Table 2 Total production (tons) and area (hectares) of the primary temperate fruit trees in Brazil in the last 50 years (1970-2015). FAO (2017). 

Fruit tree Production (tons) Area (hectares)
1969 1984 1999 2016 Growth (%) 1969 2016 Growth (%)
Grape 483,443 603,172 931,500 1,453,889 + 200.73 59,744 78,767 +31.84
Apple 28,864 255,773 937,715 1,378,617 + 4,676.25 2,770 37,121 + 1,240
Peach 97,434 111,591 131,300 211,109 + 116.66 12,352 18,210 + 47.42
Persimmon 20,849 41,915 64,096 182,280 + 774.28 3,419 8,358 + 144.45
Fig 21,991 23,911 16,570 28,044 + 27.52 3,053 2,807 - 0.08
Pear 59,217 26,697 16,474 19,089 - 67.76 4,659 1,474 - 69.36
Quince 18,919 10,686 4,879 570 - 96.98 8,342 111 - 98.66
Olive 1,042 95 62 300 - 71.20 * 100 -
Strawberry 600 2,000 2,270 3,200 + 433.33 * 380 -
Temperate 732,359 1,075,840 2,102,534 3,277,098 + 347.47 94,339 147,328 + 56.16
Tropical 10,063,464 22,378,688 35,495,816 37,746,513 + 275.08 655,290 1,886,225 + 187,84
Total 10,795,823 23,454,528 37,598,350 41,023,611 + 279.99 749,629 2,033,553 +171.27

*No statistical data.

Among the temperate tree fruit species grown in Brazil, apple trees showed the highest growth in production, with total production increasing from 28,864 to 1,378,617 tons (4,676.25%) in the last 50 years. Initially, apples were only produced in the South and Southeast regions in Brazil, where the climate is more temperate. However, apples were not traditionally produced in the Northeast, which is characterized by a tropical climate. Recently, apple production has expanded to these regions in the northeast of Brazil. This expansion was driven by the development of low-chilling apple cultivars for tropical and subtropical regions by the Agronomic Institute of Campinas (IAC) and the Agronomic Institute of Paraná (IAPAR), in addition to the use of horticultural techniques developed in the last few decades (Chagas et al., 2012).
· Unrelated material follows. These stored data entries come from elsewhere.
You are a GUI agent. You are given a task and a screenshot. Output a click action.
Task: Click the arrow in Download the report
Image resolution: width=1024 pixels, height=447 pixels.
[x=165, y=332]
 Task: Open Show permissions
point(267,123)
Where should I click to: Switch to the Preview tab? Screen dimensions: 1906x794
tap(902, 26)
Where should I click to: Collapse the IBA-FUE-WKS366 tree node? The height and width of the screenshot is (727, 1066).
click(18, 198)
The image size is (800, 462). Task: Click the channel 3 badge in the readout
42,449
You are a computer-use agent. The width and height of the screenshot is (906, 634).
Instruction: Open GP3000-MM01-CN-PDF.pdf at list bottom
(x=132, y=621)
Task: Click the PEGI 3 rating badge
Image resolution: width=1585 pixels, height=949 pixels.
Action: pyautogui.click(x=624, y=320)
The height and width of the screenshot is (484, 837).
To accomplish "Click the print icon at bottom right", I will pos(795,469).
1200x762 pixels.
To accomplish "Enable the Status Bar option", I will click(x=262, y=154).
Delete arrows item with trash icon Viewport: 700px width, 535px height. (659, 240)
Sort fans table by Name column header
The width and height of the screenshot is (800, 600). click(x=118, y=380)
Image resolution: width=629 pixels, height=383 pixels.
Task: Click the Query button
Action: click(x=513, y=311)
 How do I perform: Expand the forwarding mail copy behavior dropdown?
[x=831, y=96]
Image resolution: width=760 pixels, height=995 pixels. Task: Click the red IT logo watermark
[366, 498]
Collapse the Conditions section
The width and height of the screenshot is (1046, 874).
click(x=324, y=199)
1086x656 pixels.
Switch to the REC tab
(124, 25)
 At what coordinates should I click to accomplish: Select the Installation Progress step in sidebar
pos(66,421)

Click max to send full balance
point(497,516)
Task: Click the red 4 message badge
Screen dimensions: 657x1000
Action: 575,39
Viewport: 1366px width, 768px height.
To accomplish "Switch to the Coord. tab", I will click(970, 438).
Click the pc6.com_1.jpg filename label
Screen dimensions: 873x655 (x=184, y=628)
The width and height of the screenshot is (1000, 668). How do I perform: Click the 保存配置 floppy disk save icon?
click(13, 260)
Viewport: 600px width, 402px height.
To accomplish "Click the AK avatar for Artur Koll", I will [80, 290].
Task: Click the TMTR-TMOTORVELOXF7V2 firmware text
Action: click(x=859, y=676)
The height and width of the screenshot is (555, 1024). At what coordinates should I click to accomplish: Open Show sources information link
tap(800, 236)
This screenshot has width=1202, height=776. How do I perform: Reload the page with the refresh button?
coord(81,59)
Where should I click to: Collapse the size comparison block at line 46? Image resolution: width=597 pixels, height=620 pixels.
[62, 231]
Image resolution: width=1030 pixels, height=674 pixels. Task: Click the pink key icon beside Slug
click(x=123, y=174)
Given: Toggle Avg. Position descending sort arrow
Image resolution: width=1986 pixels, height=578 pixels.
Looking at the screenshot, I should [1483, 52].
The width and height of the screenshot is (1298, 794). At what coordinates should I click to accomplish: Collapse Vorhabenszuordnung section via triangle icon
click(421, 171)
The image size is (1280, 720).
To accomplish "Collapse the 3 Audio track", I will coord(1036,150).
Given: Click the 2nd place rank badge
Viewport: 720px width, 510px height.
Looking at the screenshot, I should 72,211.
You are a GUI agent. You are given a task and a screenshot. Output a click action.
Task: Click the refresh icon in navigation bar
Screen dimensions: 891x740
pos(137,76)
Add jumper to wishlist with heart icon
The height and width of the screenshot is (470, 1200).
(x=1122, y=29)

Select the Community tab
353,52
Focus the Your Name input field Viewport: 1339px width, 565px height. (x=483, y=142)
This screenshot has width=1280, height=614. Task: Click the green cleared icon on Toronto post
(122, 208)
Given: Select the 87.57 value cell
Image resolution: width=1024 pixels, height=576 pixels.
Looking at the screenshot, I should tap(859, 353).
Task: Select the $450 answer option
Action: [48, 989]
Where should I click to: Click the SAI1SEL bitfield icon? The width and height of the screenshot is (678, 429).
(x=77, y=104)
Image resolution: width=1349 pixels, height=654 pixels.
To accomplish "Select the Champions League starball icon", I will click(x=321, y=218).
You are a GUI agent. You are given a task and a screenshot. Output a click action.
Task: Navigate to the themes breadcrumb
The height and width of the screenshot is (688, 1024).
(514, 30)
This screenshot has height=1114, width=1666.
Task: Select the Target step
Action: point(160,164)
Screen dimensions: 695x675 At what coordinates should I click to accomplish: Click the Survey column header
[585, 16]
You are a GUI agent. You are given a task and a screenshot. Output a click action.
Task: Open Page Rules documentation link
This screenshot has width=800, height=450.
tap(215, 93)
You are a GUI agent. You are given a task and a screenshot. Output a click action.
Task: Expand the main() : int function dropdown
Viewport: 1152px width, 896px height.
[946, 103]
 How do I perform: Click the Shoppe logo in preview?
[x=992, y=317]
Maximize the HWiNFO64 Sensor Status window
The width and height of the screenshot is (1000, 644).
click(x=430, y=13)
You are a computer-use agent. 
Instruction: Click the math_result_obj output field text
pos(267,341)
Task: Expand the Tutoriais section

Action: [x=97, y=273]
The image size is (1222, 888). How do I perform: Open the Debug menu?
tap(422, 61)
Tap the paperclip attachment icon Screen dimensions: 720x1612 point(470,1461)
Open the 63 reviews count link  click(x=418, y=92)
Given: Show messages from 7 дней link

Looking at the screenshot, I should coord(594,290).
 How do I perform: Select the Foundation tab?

Fachinello et al. (2011) identified the factors responsible for this expansion of apple tree cultivation as technological developments, expertise and infrastructure, and the use of recognizable cultivars (Gala, 58% and Fuji, 36%) with lower chilling requirements that are capable of meeting the consumer’s requirements.

In addition to apple trees, there has been a significant increase in the production of other temperate fruits in Brazil in recent decades, such as the production of persimmons (774.28%), strawberries (433.33%), grapes (200.73%), and peaches (27.52%). However, there was also a decrease in production of quince (96.98%), olives (71.20%), and pears (67.76%). These declines occurred for different reasons and were strongly offset by increases in production in the other tree fruit described above. Quince was a critical industrial crop in the 1930s in the Serra da Mantiqueira region of Minas Gerais State, Brazil (Bettiol Neto, Pio, Sanches, Chagas, Cia, Chagas, and Antoniali, 2011). Pear and olive production has gradually declined because of a marked decrease in the supply and quality of the produced fruits in relation to fruits produced abroad (Pio et al., 2007). According to Fachinello et al. (2011), the increase in tree fruit production depends on the development of new cultivars and horticultural strategies that provide solutions to overcome low chilling requirements and ensure stable budbreak, bloom, and fruit set that ensures continuous production in regions that experience high temperature oscillations during the winter.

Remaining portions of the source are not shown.